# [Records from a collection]
========
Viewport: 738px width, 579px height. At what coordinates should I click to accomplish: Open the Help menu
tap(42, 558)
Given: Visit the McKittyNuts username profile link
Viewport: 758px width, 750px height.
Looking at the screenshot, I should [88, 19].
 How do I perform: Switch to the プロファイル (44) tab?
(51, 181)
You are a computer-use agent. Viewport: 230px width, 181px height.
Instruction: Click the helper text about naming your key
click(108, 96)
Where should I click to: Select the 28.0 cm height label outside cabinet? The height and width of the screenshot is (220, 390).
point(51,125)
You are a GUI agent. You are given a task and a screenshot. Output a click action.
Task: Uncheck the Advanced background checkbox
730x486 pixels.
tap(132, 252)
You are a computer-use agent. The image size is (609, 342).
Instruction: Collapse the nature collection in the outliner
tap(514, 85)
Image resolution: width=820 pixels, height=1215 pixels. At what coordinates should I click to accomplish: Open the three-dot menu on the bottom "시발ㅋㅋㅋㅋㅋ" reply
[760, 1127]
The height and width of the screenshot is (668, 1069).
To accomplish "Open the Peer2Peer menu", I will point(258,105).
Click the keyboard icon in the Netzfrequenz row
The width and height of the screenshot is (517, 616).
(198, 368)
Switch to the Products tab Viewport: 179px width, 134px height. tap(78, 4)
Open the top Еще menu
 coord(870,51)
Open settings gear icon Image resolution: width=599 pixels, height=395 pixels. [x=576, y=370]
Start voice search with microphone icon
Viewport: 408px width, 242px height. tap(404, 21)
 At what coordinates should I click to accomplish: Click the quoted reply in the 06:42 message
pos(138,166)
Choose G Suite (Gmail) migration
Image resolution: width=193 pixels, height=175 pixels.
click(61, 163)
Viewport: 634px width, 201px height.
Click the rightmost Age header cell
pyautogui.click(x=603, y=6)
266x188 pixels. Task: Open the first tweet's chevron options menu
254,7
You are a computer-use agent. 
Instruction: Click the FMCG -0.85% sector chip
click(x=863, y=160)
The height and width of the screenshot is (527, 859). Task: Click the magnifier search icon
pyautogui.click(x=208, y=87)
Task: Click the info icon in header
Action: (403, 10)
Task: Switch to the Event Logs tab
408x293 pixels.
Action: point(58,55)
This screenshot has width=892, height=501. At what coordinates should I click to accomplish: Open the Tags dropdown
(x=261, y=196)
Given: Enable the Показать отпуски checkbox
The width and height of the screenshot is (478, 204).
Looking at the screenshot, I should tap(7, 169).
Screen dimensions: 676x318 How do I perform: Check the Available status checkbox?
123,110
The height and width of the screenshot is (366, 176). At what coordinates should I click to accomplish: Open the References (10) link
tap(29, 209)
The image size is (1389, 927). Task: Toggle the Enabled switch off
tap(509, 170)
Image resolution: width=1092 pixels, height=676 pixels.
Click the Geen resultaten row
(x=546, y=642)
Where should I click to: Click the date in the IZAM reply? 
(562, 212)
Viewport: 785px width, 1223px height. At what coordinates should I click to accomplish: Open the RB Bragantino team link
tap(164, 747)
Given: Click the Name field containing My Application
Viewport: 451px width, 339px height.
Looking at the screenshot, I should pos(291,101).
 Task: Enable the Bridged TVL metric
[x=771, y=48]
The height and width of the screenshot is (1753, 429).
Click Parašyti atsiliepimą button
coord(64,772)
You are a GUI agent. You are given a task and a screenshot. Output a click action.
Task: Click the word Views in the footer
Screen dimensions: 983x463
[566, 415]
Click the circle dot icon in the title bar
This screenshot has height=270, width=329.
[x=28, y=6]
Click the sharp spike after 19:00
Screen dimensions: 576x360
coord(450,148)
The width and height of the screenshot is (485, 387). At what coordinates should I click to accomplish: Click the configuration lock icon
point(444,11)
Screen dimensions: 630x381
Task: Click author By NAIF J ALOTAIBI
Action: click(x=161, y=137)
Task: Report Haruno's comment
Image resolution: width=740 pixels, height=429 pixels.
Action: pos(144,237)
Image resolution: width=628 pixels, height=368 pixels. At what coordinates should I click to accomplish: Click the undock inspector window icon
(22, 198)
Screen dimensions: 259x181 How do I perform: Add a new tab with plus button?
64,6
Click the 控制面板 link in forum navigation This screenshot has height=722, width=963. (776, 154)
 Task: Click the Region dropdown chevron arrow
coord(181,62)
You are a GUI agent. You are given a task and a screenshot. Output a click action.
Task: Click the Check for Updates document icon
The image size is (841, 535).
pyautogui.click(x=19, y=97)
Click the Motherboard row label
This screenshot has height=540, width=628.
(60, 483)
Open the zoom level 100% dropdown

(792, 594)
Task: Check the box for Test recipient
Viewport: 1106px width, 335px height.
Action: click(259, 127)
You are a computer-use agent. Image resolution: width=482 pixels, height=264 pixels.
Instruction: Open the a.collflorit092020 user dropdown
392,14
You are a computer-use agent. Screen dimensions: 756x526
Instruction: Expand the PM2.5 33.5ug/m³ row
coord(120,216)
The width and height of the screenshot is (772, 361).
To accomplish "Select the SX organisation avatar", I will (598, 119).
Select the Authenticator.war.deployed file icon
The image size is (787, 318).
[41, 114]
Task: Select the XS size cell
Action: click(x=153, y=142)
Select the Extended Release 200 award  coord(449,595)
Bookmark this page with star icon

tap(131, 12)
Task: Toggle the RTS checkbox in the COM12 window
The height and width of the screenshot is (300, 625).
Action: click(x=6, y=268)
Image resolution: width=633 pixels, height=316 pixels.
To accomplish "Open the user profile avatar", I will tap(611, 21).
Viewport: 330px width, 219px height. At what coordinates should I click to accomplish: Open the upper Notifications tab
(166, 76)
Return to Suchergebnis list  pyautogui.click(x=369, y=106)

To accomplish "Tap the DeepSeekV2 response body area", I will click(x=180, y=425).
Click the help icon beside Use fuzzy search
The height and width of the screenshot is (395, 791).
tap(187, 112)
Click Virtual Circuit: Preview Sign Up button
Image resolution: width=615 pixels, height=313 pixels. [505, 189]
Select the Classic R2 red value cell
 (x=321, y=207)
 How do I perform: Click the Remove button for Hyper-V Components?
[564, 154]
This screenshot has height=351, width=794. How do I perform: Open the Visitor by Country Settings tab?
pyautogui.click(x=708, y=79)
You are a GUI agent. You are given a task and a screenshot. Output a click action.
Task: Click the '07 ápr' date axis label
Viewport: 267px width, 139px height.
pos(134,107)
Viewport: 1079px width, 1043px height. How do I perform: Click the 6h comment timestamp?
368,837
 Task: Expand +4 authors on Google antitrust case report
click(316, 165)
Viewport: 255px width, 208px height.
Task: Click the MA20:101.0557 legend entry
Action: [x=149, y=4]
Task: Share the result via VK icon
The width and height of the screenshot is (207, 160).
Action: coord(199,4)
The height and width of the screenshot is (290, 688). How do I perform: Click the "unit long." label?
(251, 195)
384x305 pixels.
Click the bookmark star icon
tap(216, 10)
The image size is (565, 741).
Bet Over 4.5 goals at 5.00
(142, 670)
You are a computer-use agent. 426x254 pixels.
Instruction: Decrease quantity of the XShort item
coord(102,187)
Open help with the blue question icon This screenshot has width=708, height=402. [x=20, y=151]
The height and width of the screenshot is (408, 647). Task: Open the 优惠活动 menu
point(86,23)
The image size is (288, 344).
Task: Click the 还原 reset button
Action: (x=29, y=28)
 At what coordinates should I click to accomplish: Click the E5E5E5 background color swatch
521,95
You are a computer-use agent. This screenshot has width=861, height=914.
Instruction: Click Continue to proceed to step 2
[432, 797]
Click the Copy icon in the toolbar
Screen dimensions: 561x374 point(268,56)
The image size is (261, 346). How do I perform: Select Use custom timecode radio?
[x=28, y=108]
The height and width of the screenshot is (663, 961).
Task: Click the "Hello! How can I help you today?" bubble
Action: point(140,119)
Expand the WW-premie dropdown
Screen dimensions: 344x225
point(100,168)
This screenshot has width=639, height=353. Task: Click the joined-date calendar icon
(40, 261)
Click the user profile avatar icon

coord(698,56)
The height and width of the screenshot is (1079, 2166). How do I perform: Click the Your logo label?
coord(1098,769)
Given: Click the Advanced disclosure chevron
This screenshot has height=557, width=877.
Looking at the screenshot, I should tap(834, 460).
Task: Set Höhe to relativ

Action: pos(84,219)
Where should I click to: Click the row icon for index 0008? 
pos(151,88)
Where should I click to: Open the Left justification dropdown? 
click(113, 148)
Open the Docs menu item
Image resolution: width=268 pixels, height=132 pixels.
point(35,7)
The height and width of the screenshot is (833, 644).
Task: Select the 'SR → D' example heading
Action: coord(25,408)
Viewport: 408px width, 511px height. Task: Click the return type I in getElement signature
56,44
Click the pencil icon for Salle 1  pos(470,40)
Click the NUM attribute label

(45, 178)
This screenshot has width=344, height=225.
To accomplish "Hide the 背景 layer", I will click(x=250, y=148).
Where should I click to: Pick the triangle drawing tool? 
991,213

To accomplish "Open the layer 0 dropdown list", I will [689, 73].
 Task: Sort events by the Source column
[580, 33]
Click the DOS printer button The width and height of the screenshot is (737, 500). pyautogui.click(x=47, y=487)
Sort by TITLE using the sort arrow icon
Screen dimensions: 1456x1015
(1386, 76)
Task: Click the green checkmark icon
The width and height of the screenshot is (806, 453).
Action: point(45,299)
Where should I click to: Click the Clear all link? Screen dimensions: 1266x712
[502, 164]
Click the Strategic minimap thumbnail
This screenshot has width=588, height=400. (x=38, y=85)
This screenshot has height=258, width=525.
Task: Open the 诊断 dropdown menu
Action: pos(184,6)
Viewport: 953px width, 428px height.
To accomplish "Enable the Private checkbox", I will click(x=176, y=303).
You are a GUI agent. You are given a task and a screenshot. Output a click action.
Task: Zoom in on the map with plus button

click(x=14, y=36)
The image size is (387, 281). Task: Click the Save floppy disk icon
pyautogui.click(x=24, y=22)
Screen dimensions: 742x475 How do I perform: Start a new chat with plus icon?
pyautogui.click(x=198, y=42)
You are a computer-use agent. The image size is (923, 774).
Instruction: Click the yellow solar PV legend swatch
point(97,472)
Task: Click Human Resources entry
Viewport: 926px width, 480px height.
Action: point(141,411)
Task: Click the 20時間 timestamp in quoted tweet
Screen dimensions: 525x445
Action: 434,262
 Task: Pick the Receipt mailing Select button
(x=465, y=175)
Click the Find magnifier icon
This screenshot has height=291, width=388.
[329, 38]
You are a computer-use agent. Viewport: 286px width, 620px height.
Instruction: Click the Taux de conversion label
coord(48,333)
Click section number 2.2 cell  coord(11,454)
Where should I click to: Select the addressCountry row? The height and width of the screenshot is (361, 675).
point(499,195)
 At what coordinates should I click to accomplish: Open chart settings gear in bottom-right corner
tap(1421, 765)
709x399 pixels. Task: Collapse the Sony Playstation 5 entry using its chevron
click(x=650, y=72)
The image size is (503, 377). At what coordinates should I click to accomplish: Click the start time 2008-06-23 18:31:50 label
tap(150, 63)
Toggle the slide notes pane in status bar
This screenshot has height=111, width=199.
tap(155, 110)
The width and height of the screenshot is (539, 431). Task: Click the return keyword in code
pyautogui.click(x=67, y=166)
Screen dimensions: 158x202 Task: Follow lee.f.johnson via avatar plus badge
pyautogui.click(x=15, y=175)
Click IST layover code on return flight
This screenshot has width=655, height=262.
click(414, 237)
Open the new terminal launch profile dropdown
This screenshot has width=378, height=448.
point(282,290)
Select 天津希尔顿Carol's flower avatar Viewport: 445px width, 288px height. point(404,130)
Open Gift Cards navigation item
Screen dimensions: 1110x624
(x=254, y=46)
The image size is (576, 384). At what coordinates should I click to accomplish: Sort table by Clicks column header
========
# [Task prompt]
Pull from the data each line where the string "layer" turns up.

# [Reply]
To accomplish "Hide the 背景 layer", I will click(x=250, y=148).
To accomplish "Open the layer 0 dropdown list", I will [689, 73].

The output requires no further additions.